• _Records supplied_
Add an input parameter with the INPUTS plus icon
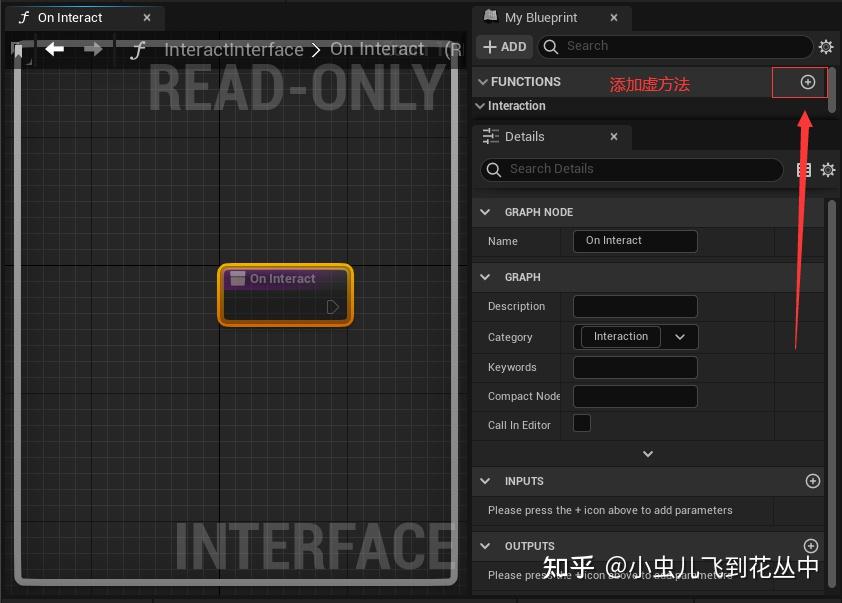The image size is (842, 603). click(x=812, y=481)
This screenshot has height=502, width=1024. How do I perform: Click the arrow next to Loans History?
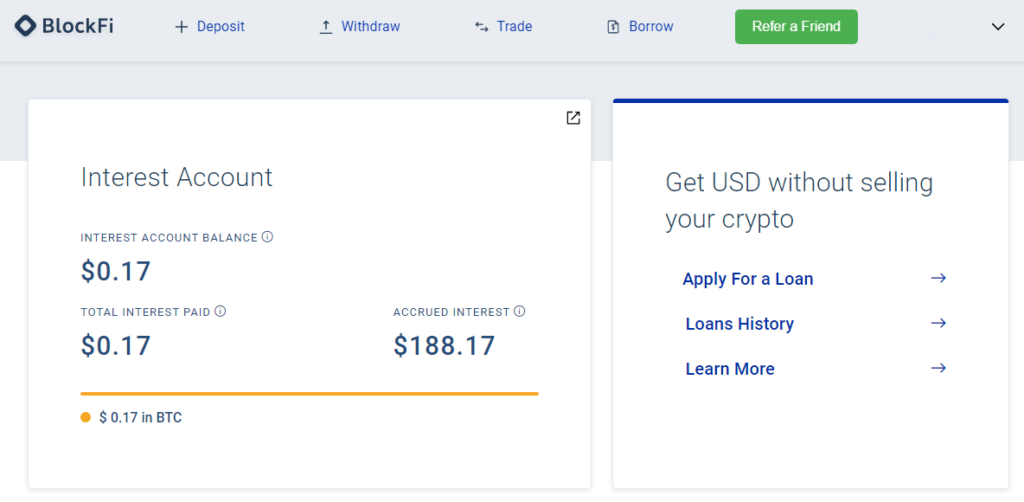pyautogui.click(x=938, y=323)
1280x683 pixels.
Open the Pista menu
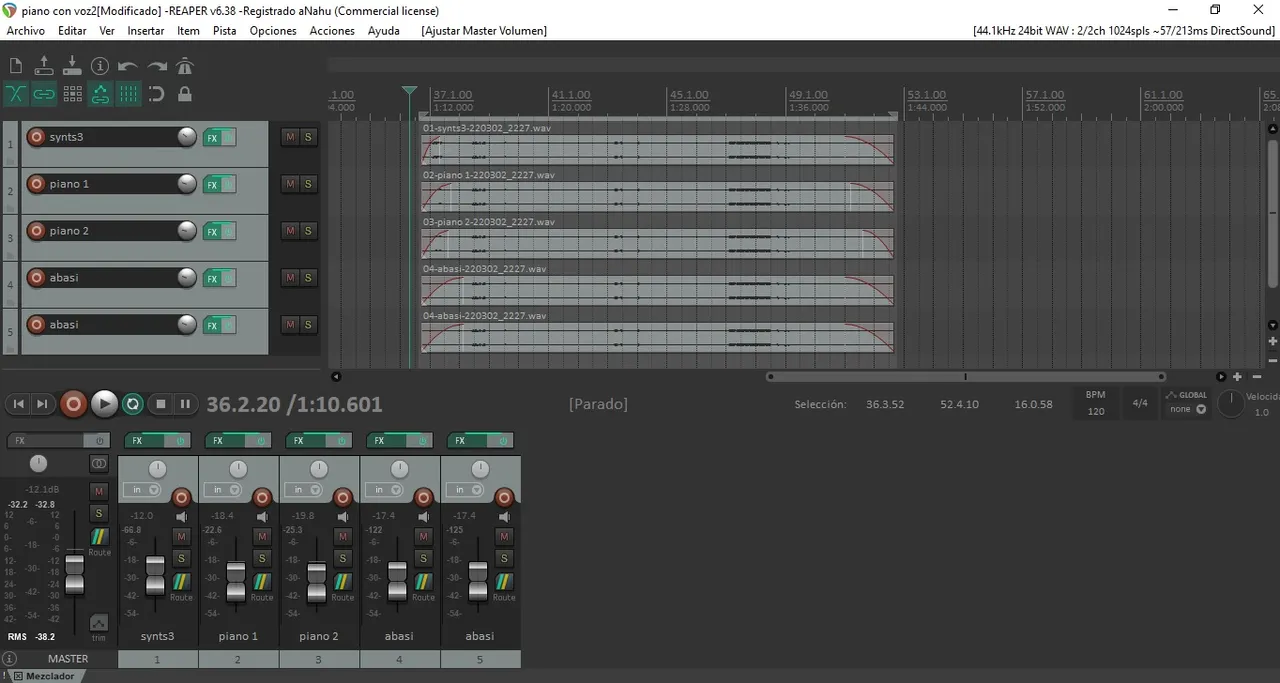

• _Task details_
Print the whole listing above exactly, and keep every picture out of the copy.

• _Answer to this problem_
Add an input parameter with the INPUTS plus icon
The image size is (842, 603). click(x=812, y=481)
This screenshot has height=502, width=1024. How do I perform: Click the arrow next to Loans History?
pyautogui.click(x=938, y=323)
1280x683 pixels.
Open the Pista menu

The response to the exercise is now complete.